The company was started in 1996 and while the first product launch took 10 years, the SME currently has a bouquet of 1,500 nutraceutical products, all sourced from food ingredients.

Disease prevention

“Nutraceutical as a term was coined in the 1990s. While pharmaceutical deals with the treatment and management of a disease, nutraceutical works on prevention. We work on products that help people avoid sickness,” said the 62-year old Mr. Gupta.

The company works on the concept of Recommended Dietary Allowance (RDA) that lays down the quantum of nutrients that a human body needs through food intake. Due to various reasons, however, the body does not get the required dosage leading to sickness or ailments.

“There are many factors like lifestyle or dietary habits due to which we do not get the required nutrients. To address that gap, we have developed pills. It is like ‘a pill a day will keep the doctor away’,” said Mr. Gupta, who has a degree in biochemistry having studied in prestigious institutes such as Banaras Hindu University and the Tata Institute of Fundamental Research (TIFR).

Before starting Deccan Healthcare, Mr. Gupta worked with Ranbaxy and the Tata Group, where he researched health supplements for 12 years.

Starting his own venture was not easy for Mr. Gupta, who came from a salaried background. For the first few years, he traded in over the counter pharmaceutical products to fund his company.

After his first product — Omega-3 — became popular, he followed it up with Omega-7, which was in a way an advanced version of the first product.

“Everyone loves skin that babies have, for its softness. Research has shown that baby skin has a high composition of Omega-7 and since everyone loves to have soft skin like babies do, we launched our second product for soft skin,” he said.

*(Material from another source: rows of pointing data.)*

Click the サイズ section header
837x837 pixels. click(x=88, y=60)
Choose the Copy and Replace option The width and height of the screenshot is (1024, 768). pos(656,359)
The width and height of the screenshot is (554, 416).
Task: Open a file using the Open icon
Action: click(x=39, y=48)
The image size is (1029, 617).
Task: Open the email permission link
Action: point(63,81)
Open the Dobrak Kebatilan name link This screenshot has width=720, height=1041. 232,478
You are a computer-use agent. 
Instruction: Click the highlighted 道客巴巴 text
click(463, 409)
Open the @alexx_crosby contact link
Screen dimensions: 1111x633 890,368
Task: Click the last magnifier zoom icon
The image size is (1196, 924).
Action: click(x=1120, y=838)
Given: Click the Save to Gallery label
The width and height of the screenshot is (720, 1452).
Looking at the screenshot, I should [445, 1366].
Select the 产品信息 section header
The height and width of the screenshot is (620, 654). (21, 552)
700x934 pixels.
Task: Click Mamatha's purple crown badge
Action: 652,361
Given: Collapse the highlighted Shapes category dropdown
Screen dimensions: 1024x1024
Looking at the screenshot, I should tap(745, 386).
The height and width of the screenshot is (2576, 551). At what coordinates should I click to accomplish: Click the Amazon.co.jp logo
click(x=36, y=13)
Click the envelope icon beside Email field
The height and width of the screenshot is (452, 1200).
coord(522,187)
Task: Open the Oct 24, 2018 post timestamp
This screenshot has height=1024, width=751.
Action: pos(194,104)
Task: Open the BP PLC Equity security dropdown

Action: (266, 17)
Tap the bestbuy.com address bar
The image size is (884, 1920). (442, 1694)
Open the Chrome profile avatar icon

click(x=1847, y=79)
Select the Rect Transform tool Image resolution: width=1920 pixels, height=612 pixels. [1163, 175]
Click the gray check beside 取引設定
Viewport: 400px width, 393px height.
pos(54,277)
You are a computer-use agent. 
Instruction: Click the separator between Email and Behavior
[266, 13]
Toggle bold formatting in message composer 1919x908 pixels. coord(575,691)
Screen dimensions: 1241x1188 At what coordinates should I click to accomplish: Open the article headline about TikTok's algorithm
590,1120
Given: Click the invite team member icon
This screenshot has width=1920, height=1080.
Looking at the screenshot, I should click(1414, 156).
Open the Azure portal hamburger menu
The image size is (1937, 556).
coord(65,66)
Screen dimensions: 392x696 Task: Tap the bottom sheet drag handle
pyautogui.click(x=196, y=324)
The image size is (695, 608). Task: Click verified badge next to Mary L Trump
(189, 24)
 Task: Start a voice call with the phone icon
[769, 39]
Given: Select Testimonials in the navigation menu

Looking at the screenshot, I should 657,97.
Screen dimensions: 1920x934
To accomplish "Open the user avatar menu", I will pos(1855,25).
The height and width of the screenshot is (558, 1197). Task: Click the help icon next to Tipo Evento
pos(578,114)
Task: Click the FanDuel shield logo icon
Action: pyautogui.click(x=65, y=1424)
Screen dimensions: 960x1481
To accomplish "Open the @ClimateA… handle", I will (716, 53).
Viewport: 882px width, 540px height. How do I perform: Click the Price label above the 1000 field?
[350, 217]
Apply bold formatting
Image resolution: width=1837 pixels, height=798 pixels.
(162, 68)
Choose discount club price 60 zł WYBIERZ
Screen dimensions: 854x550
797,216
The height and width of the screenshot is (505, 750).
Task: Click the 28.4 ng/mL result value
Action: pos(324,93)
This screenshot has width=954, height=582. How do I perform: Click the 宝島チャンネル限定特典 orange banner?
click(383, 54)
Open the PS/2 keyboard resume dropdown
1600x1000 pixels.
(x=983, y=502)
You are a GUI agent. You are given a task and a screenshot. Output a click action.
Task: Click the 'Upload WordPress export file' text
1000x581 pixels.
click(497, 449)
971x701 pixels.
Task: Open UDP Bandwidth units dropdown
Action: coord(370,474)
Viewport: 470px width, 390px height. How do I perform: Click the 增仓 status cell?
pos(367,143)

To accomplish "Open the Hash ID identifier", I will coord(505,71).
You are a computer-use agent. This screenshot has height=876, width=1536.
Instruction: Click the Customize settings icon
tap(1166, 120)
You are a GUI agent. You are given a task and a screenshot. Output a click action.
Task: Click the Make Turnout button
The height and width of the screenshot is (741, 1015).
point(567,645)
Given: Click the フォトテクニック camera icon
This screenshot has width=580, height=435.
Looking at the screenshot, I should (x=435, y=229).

The company sells its products through its own portal — beyoungstore.com — and has seen around 100-150 new visitors visiting the site every day. According to Mr. Gupta, about 30-40 visitors buy a product every day and the total number of visitors has been growing at the rate of 1,500 to 2,000 every month.

The highest demand is for hair care products followed by categories like bone and joints, eyes and libido.

“Our total product offerings take care of 311+ diseases that are caused by deficiency of some or the other kind of food nutrient.” said Mr. Gupta, who has set up a plant at Pantnagar, Uttarakhand.

Last year, the company raised around ₹42 crore through its public issue and used the proceeds to pay off the debt and also buy packaging machinery.

According to the company’s prospectus, it registered a net profit of ₹3.54 crore in 2015-16, which rose to ₹9.54 in the financial year 2016-17. While 2017-18 saw the firm clocking a profit of ₹12.69 crore, the profit for the first quarter of the current fiscal was pegged at ₹2.56 crore. Total revenues rose from ₹16.18 crore in 2015-16 to ₹39.76 crore in 2017-18.